**Données fournies**
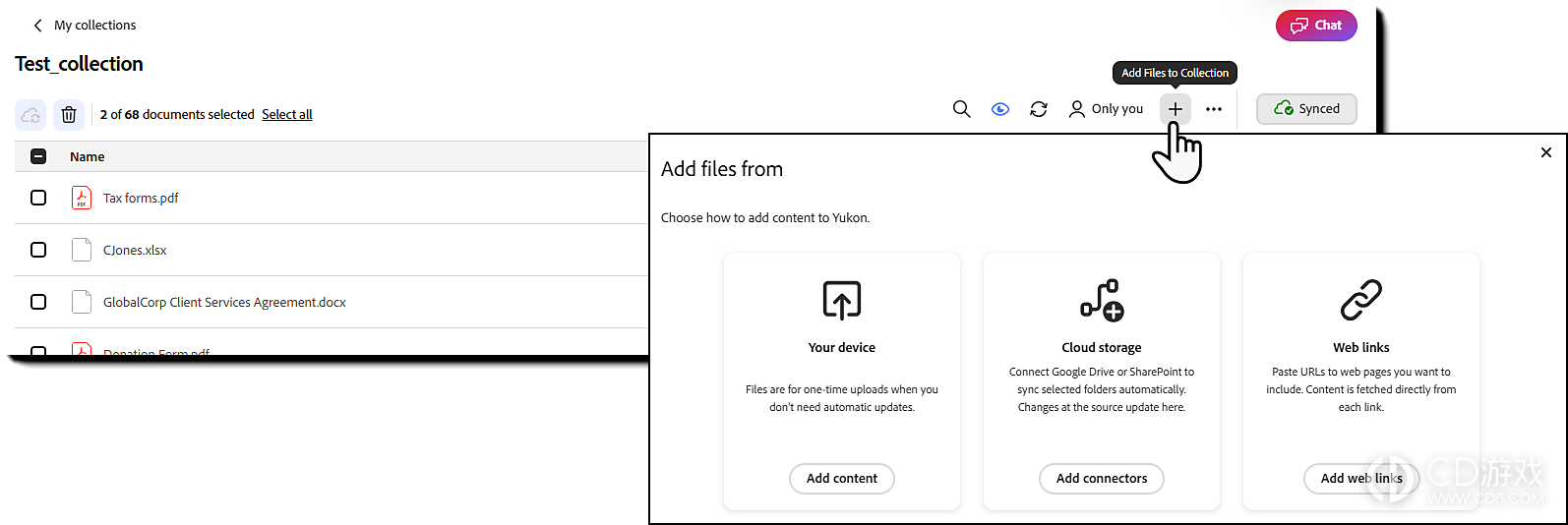
Task: Toggle the header select-all checkbox
Action: coord(38,156)
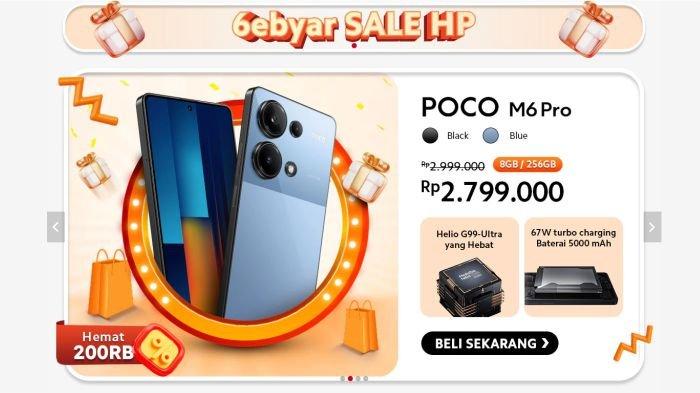
Task: Click the BELI SEKARANG button
Action: coord(490,343)
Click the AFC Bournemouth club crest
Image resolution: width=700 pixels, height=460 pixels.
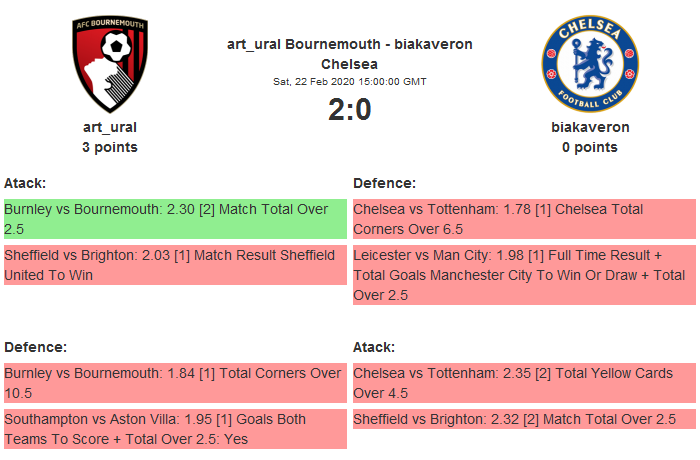(x=110, y=65)
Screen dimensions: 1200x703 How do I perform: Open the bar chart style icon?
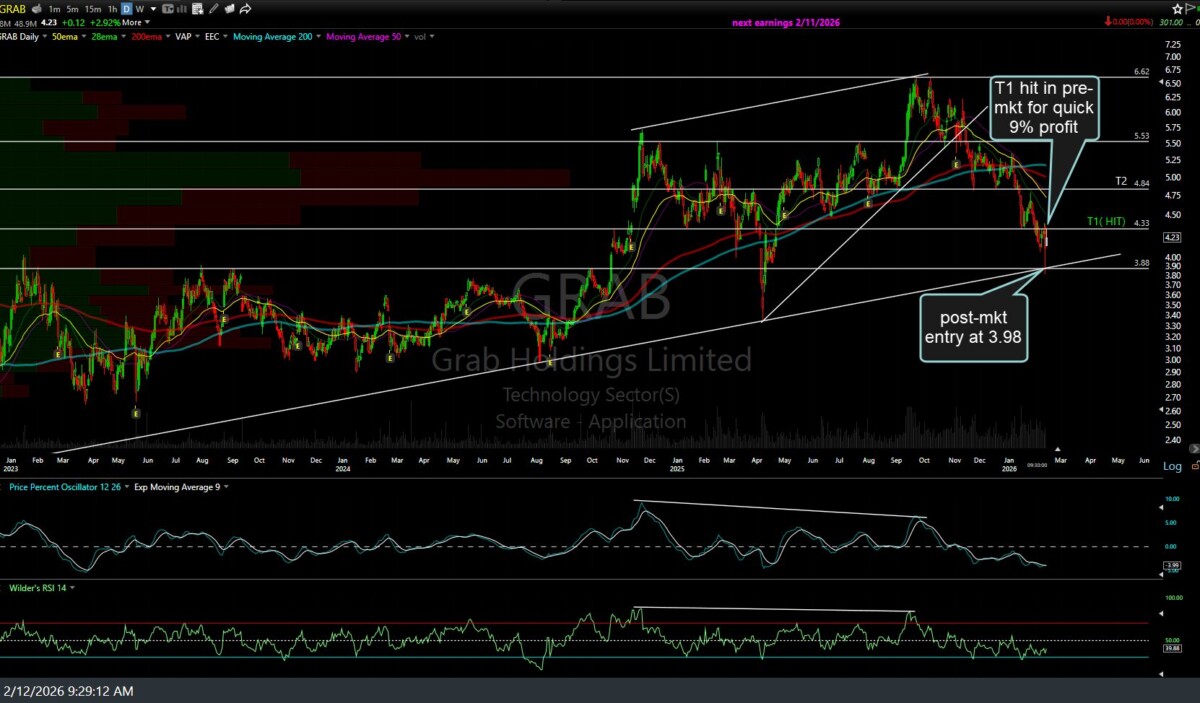click(x=180, y=9)
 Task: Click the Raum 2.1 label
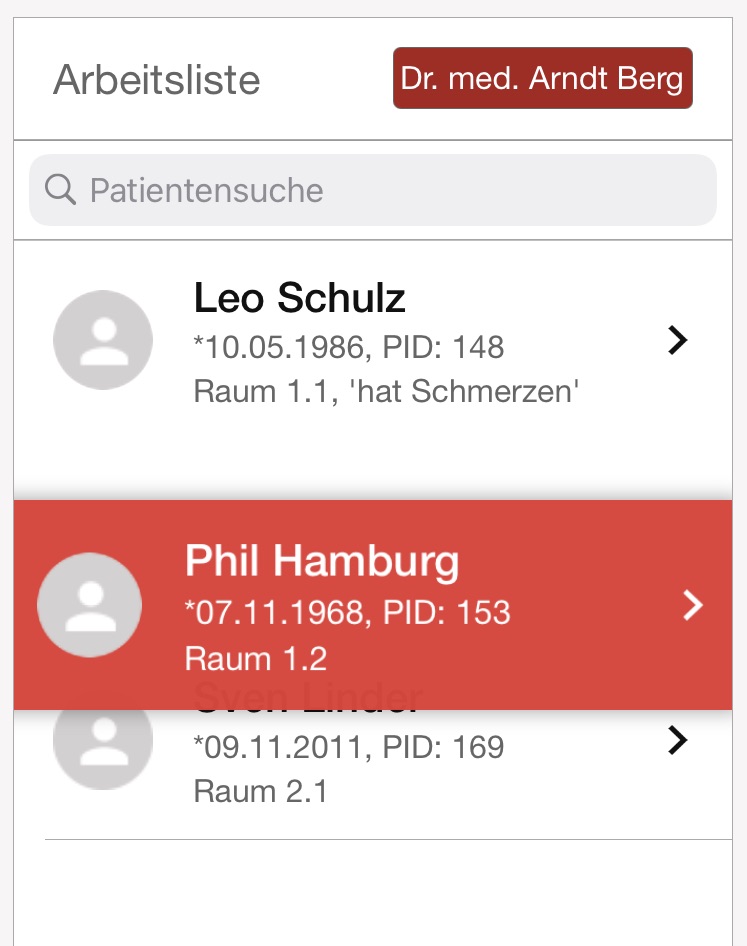tap(260, 791)
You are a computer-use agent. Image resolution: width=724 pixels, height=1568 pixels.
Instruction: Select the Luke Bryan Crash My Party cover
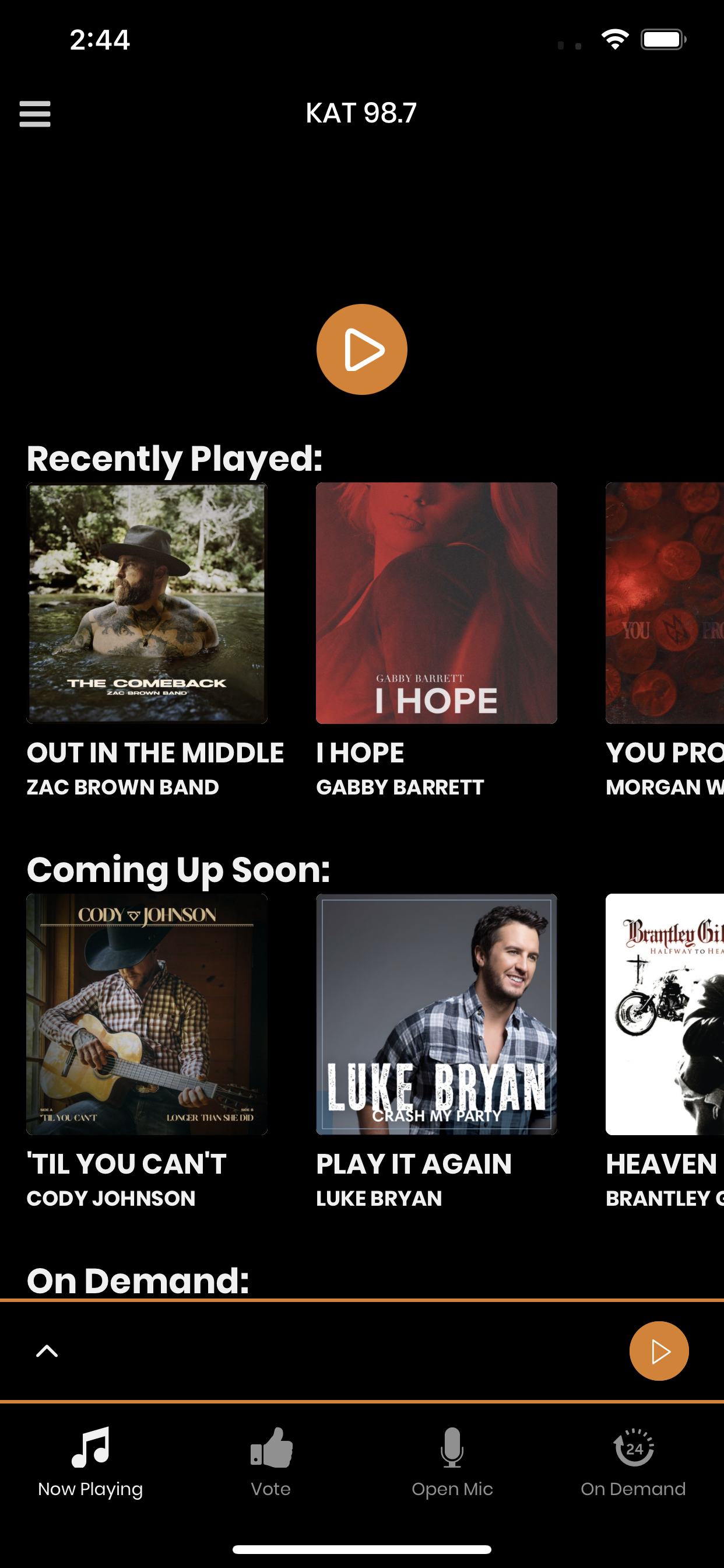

**Consigne**
Recopiez à l'identique toutes les lignes de la liste ci-dessus, en omettant les images.

**Réponse**
Task: Toggle the header select-all checkbox
Action: coord(38,156)
Task: Click the BELI SEKARANG button
Action: coord(490,343)
Click the AFC Bournemouth club crest
Image resolution: width=700 pixels, height=460 pixels.
(x=110, y=65)
Screen dimensions: 1200x703 How do I perform: Open the bar chart style icon?
click(x=180, y=9)
 Task: Click the Raum 2.1 label
tap(260, 791)
You are a computer-use agent. Image resolution: width=724 pixels, height=1568 pixels.
Instruction: Select the Luke Bryan Crash My Party cover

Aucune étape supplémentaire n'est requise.